In the end it comes down to darkness, to shades of glass and shades of meaning, to anonymity. In public she's learned to wear large glasses that cover half her face. She buys hats and scarves and hides the shining conspicious blonde of her hair, because it's easier. She never thought she'd be sick of being noticed, but when all she wants is to nick down to the shops for milk and then collapse on the couch with a bad movie and turn her brain off, being accosted in the supermarket and smiling and saying the right things is too tiring to be worth the gratification.
This is similar. Not the same, but similar.
(Shades of meaning.)
She feels both more and less exposed. More feted, less familiar. She's been in front of a crowd all day and right now she needs...this. A snatched window in which they are just friends out to have fun and nobody knows her name and feels thoughtlessly entitled to address her by it, laughing and familiar, simply because she wears someone else's for a living.

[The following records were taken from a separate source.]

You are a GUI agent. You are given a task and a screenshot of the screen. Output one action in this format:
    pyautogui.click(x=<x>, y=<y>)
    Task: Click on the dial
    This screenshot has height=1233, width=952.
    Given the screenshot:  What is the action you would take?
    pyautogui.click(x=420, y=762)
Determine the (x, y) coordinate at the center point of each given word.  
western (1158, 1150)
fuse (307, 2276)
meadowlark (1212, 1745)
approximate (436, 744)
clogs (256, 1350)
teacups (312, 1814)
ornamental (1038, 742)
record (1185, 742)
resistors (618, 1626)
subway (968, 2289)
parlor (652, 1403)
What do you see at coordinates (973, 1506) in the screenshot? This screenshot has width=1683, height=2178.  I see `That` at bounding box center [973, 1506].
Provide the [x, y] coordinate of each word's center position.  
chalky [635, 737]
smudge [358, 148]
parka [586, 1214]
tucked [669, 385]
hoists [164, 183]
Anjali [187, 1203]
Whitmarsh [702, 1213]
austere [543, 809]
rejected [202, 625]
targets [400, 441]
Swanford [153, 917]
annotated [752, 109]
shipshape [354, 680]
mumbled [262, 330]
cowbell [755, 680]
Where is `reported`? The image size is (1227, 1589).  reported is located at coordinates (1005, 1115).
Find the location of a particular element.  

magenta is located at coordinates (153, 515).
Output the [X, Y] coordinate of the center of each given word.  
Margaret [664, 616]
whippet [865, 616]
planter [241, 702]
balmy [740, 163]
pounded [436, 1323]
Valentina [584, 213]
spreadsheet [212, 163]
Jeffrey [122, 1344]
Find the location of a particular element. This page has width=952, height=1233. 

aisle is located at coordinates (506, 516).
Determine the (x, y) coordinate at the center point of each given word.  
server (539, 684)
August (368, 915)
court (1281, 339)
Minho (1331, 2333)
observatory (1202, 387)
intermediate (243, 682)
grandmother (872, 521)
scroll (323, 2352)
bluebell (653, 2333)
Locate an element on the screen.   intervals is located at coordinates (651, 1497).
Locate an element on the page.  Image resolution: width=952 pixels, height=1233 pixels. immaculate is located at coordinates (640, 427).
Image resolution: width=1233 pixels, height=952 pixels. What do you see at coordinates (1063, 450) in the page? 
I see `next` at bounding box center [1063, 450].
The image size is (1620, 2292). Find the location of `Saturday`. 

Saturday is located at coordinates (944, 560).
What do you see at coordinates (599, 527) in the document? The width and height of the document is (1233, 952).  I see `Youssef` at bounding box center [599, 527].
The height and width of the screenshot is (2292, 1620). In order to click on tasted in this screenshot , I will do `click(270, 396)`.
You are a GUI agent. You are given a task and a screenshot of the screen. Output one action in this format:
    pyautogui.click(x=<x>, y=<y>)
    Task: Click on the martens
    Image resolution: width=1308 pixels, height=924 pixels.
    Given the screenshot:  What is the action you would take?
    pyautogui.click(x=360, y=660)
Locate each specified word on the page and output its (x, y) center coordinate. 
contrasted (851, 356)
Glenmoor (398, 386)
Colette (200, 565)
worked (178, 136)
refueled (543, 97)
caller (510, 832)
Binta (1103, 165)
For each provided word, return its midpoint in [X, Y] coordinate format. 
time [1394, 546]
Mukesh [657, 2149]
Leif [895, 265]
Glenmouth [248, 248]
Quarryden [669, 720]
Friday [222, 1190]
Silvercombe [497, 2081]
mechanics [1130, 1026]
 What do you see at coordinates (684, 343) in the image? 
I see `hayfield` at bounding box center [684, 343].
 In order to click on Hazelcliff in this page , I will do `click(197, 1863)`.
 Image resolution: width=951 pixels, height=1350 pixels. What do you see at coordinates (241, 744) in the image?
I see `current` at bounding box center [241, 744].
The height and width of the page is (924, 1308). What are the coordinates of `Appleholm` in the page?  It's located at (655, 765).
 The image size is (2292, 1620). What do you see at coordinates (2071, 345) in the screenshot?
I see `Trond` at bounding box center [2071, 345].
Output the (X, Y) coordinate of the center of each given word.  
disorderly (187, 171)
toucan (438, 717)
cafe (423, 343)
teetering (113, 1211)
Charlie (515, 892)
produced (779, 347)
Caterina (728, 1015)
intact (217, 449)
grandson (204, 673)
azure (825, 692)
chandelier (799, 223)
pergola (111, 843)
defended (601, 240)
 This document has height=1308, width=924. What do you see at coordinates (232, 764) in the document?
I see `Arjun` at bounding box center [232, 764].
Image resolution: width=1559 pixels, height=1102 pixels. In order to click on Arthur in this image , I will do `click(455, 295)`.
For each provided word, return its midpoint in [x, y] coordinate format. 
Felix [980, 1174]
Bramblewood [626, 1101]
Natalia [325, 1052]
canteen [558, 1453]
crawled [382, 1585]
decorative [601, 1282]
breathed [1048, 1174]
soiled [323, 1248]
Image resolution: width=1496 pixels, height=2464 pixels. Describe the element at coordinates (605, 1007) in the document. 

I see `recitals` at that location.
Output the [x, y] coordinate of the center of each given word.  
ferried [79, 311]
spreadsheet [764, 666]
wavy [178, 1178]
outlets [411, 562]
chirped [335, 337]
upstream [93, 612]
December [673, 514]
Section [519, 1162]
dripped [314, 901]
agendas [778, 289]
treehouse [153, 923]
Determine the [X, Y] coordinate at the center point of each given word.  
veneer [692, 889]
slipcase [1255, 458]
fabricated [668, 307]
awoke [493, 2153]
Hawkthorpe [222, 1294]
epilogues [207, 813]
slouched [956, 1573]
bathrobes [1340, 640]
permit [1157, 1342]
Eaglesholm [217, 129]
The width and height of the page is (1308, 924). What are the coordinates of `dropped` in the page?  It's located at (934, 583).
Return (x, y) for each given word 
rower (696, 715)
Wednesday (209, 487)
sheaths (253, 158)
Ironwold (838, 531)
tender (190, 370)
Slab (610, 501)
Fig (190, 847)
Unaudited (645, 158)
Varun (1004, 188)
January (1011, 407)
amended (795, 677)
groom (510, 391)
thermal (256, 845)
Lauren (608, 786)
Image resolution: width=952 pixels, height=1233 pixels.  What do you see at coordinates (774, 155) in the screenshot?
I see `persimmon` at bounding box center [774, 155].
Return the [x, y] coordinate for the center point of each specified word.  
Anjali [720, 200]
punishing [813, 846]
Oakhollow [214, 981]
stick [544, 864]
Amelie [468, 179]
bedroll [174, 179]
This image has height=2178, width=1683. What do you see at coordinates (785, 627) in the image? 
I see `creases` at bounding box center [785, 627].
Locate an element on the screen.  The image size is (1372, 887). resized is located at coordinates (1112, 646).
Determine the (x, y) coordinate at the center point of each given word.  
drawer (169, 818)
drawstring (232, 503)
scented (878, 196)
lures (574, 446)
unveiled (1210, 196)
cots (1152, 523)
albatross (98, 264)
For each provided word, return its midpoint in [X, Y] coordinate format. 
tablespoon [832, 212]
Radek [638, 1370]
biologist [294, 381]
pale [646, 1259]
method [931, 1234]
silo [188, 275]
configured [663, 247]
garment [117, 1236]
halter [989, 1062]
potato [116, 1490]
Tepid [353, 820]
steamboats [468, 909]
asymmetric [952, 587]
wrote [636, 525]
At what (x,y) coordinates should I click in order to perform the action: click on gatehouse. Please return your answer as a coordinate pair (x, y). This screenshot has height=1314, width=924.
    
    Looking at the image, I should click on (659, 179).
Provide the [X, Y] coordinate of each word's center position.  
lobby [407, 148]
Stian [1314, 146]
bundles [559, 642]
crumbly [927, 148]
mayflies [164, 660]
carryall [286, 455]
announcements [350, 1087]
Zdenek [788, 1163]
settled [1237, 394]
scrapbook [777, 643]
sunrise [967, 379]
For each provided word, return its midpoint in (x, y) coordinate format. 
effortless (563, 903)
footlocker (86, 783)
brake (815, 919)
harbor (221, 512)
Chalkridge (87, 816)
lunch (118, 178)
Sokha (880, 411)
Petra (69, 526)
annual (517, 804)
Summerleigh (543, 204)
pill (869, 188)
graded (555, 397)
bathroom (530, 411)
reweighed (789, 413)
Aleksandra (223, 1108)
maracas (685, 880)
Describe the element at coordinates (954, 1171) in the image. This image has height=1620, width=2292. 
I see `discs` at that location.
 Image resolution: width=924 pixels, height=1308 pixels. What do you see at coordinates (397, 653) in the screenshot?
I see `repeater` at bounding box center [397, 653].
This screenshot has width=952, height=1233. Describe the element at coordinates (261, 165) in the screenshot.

It's as dark as her glasses and the muffled interior heat seeps through limbs long accustomed to the Canadian fall, and the music throbs through the wooden floor and up through her feet, tingling along the periphery of her senses. She feels like giggling, so she does. She feels like dancing, so she does. She feels like -
well. That's a whole other matter.
"Drink?"
She nods because it's crazily loud, he had to press his mouth to her ear to be heard in the first place, she'd forgotten what it was like to not be able to hear her own thoughts past the pressing din of a place like this. It's exhilerating. She looks directly into the lights and then at his face and for a moment there are fireworks writhing behind her eyes and she's grateful because she heard the smile in his voice and doesn't want to have to see it as well.
By the time he returns, juggling bottles of cider, she's laughing with Tahmoh about the fact that they're old enough to remember the original of whatever cheesy eighties song they're currently dancing to the remix of. It's got a good beat. She lets it seep through her body, grabs the half-empty bottle from Jamie with a grin, tosses back her head. When she's not looking at Grace, not looking at the other skinny painted perfect girls in the club, when she's just got her eyes closed and her lips around the neck of a bottle still slick with his own taste, she almost feels pretty.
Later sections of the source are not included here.